Mon ancien gouverneur m’avoit suivi, mais dès la première charge son cheval prit le mors aux dents, et l’ayant enfin rompu le portoit deux fois dans les ennemis si d’Achy ne l’eût arrêté l’une et un lieutenant l’autre. Le cheval fut blessé, et l’homme en prit un de cavalier. Il ne fut guère plus heureux après cette aventure. Il perdit sa perruque et son chapeau ; quelqu’un lui en donna un grand d’Espagnol qui avoit un chardon, auquel il ne pensa pas, et qui le fit passer par les armes des nôtres. Enfin il gagna les équipages où il attendit le succès de la bataille et ce que je serois devenu.

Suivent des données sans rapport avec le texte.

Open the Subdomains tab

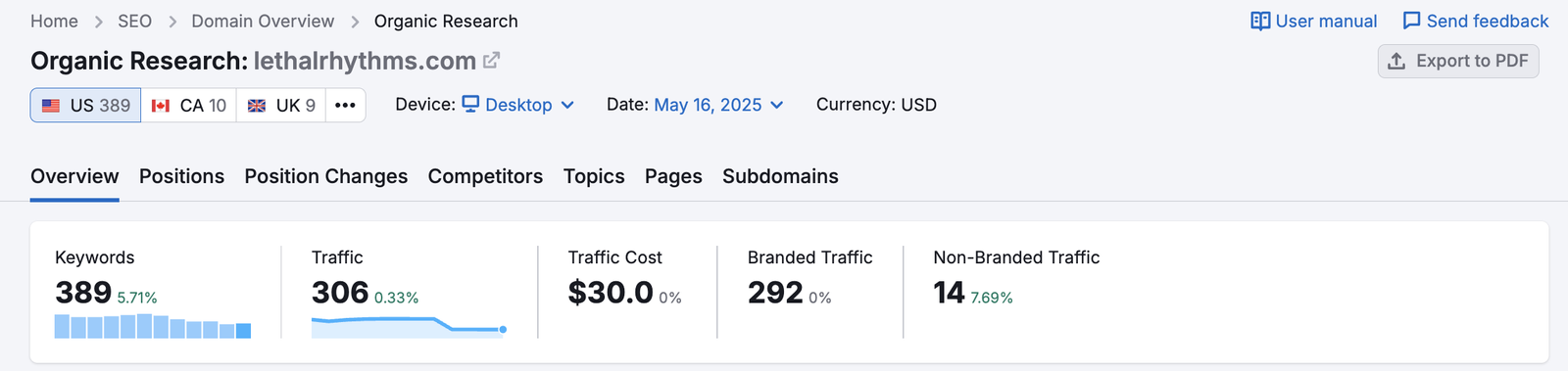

Pour l’autre qui avoit disparu tout d’abord et n’avoit point essuyé d’aventure, il se trouva lorsque, tout étant plus que fini, j’allois manger un morceau avec force officiers du régiment et de la brigade, et s’approchant de moi, se félicita hardiment de m’avoir changé de cheval bien à propos. Cette effronterie me surprit et m’indigna tellement que je ne lui répondis pas un mot et ne lui en parlai jamais depuis ; mais voyant de quel bois ce brave se chauffoit, je m’en défis dès que je fus de retour de l’armée.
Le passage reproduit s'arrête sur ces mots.